Posted: Nov 13, 2019 10:45 AM
Updated: Nov 13, 2019 5:45 PM

We're still 38 days from the official start of winter, but Mother Nature doesn't care.

Hundreds of million of people were grappling with bone-chilling weather Wednesday as an Arctic blast grips the eastern two-thirds of the US.

'Freeze warnings continue into the Deep South, with freezing temperatures in Florida this morning,' CNN meteorologist Dave Hennen said.

The widespread bitter cold peaked in the morning, when at 7:45 a.m. ET more than 232 million people were in areas 32 degrees or lower. Hundreds of temperature records were set.

The deep freeze is wreaking havoc on travel and has contributed to at least five deaths.

But there's a shred of good news: After another frigid night, temperatures will draw closer to normal Thursday.

Officials have linked at least 5 deaths to the cold

Treacherous weather likely contributed to fatal crashes in at least two states, authorities said.

In Ohio, a 16-car pileup during a heavy snowfall Tuesday killed a 21-year-old woman, the Ohio State Highway Patrol said. Several other people were hospitalized after the massive crash.

And in Michigan, three people were killed in a crash Monday during 'very poor road conditions,' the Eaton County Sheriff's Office said.

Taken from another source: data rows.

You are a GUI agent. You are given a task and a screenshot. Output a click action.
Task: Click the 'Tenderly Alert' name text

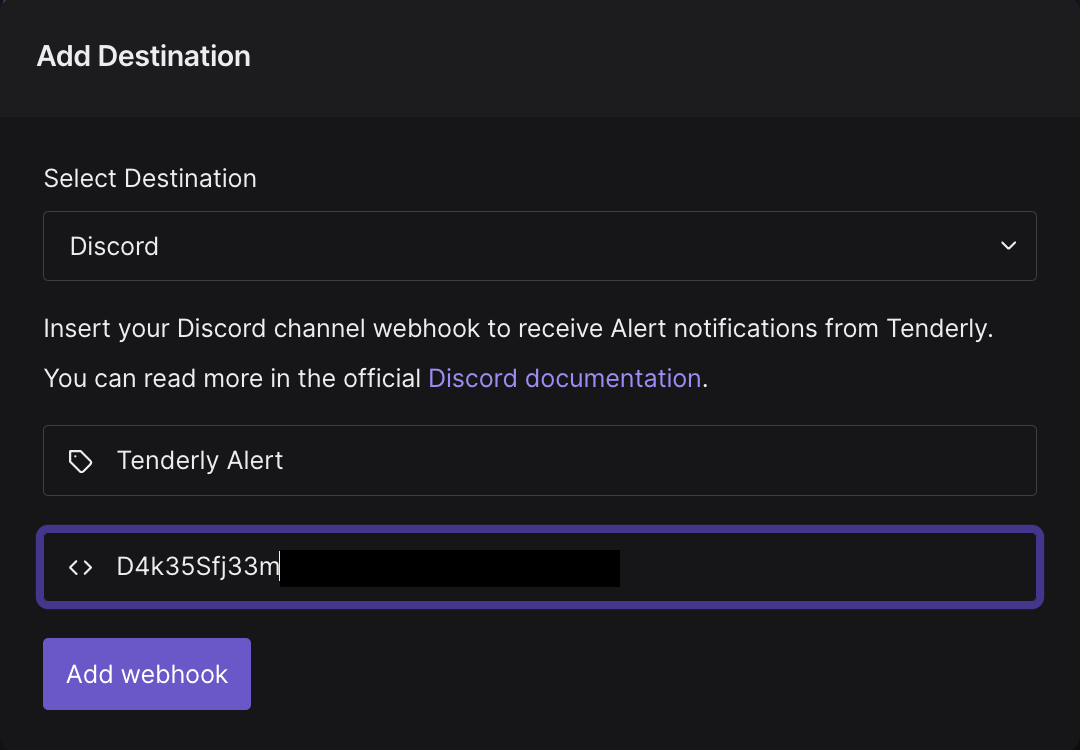[x=200, y=460]
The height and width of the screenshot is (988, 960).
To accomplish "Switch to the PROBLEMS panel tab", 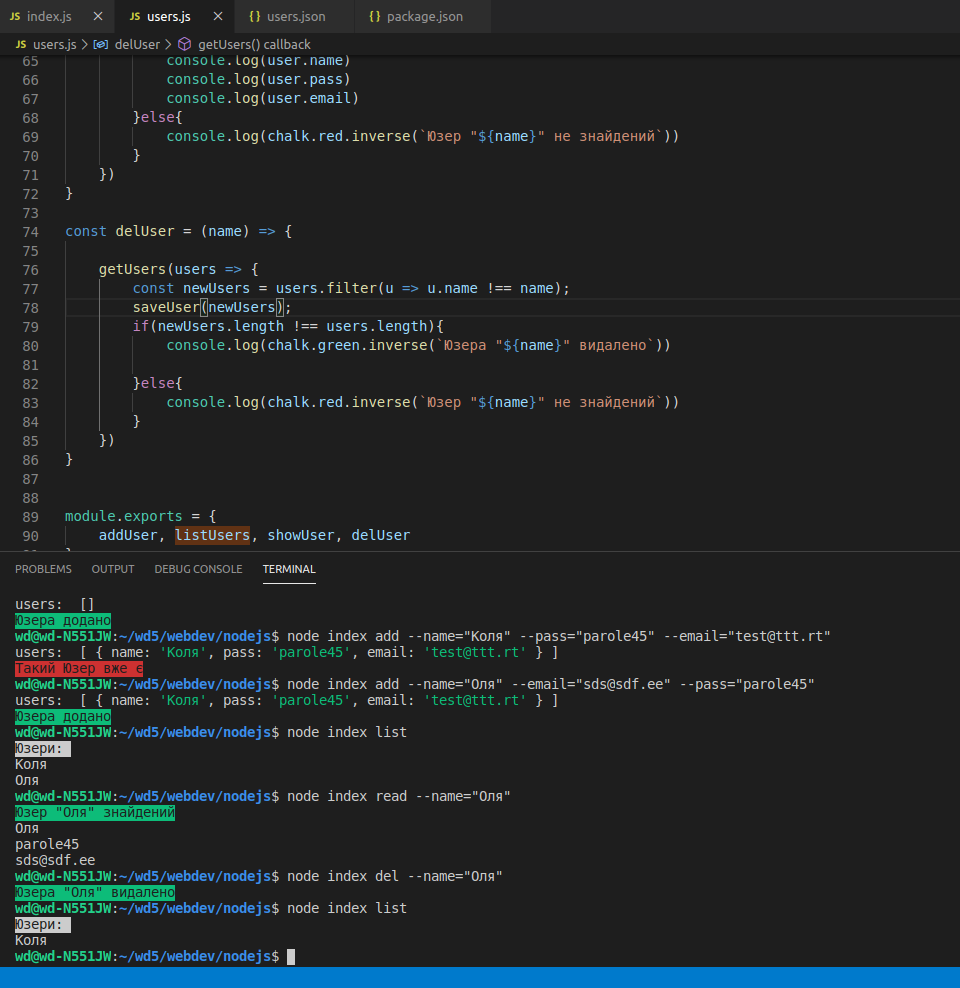I will [43, 569].
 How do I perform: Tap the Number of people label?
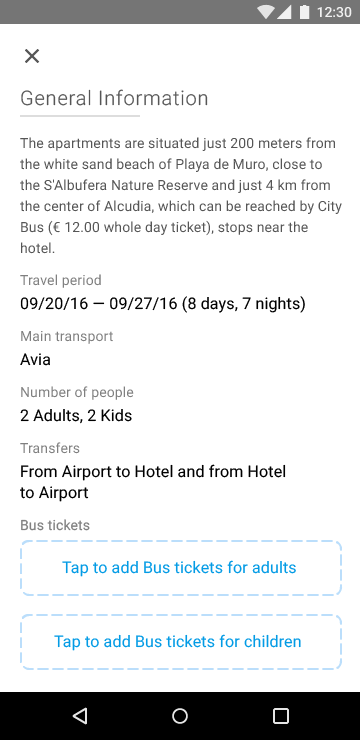click(77, 392)
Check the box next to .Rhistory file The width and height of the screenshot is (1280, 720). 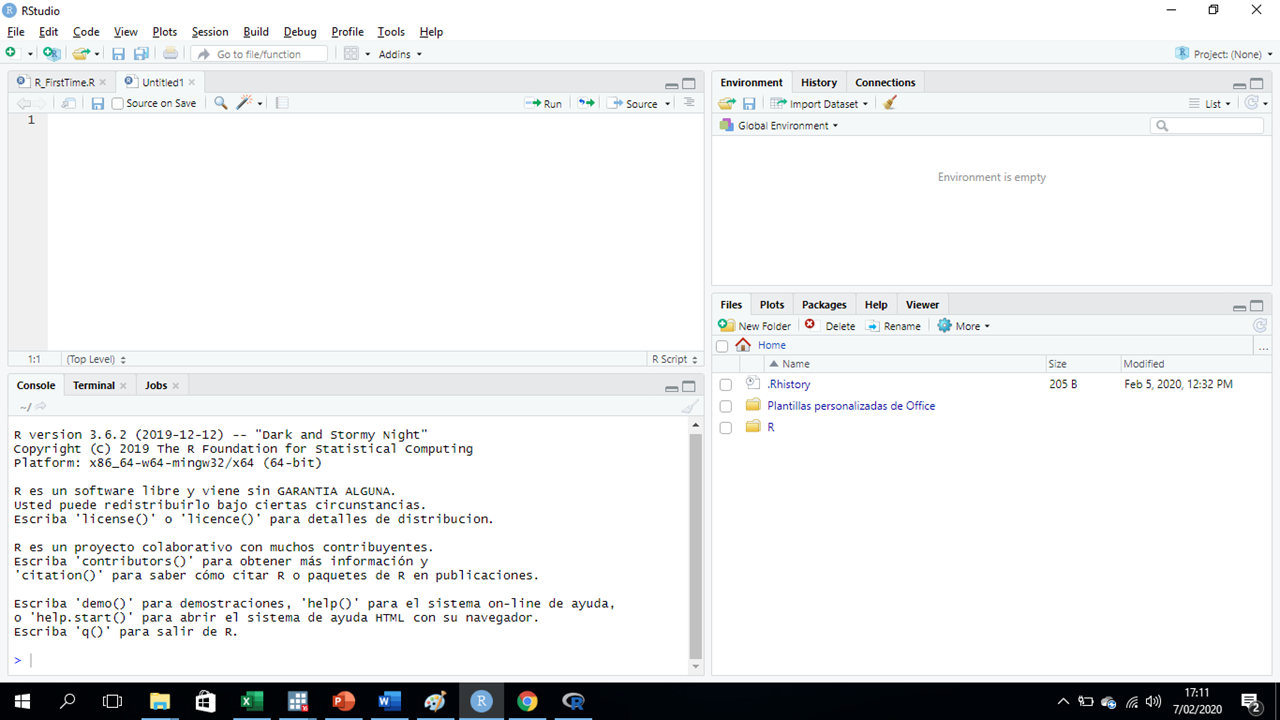coord(726,385)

In Chicago, an 80-year-old man died as a result of cardiovascular disease, with cold exposure as a contributing factor, the Cook County Medical Examiner's Office said.

The brutal weather has also grounded flights and left passengers stranded.

More than 150 US flights were canceled for Wednesday, according to FlightAware.com.

The frigid temps crush 108-year-old records

'Hundreds of cold temperature records have been set over the last few days, including some dating back over a century to 1911,' Hennen said. The freezing temperatures made it as far south as Houston, New Orleans and the Florida Panhandle, he said.

Much of the eastern half of the country will continue below normal temperature-wise through the weekend, but each day will be slightly warmer.

By Thursday morning, the Mid-Atlantic region to Maine could suffer record-low temps, CNN meteorologist Michael Guy said.

The NWS compared this Arctic outbreak to the 1911 'Blue Norther.' Within a day, record-breaking cold temps in the 20s were followed by record-warm temperatures near 80 degrees for much of the Plains to the East Coast.

While this week's temperatures will rise across much of the country Thursday, they'll still be 10 to 20 degrees below average, Guy said.

Temperatures that were below zero Tuesday through the Upper Midwest have started to moderate, Hennen added.